ABOUT THIS TASK: Among the records below, find the line that has "Task: Click help"; from there, give the lines again exactly, and stop after the line that has "Screen dimensions: 502x215".

::: ENTRIES PROVIDED

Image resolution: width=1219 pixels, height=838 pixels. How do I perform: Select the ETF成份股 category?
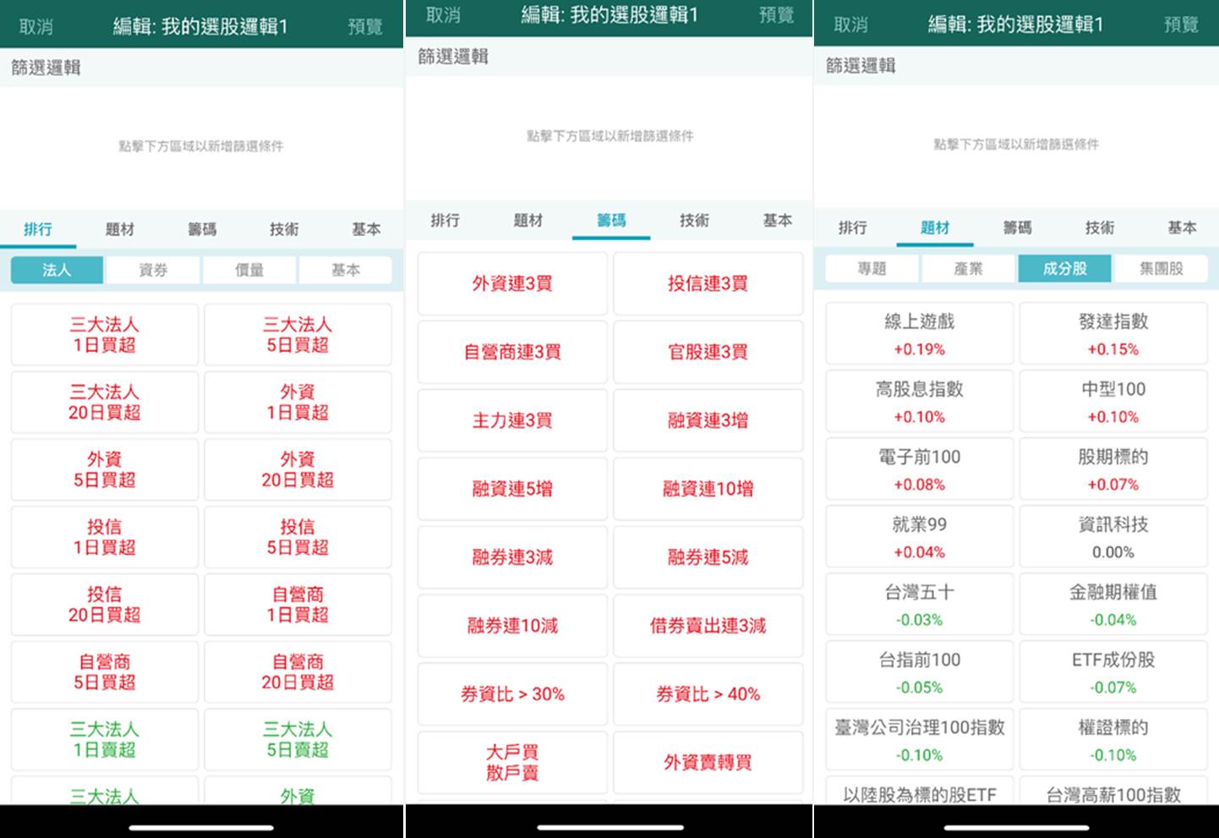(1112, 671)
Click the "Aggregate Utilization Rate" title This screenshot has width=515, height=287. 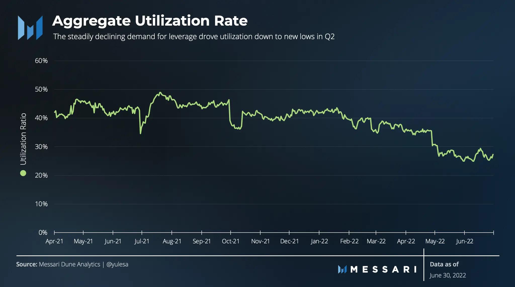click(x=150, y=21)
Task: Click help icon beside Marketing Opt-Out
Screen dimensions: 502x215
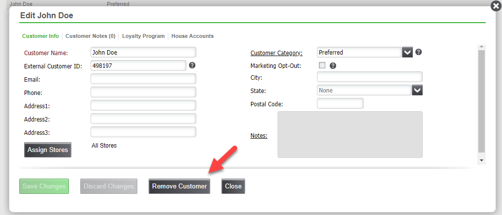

::::::
::: ENTRIES PROVIDED

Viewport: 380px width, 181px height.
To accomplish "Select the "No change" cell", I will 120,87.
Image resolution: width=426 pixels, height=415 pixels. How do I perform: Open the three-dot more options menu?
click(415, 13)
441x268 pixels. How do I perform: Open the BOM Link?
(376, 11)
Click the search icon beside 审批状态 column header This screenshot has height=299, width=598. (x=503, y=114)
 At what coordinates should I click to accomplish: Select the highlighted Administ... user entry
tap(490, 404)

::::::

COMPLETED EXERCISE:
Task: Click help icon beside Marketing Opt-Out
Screen dimensions: 502x215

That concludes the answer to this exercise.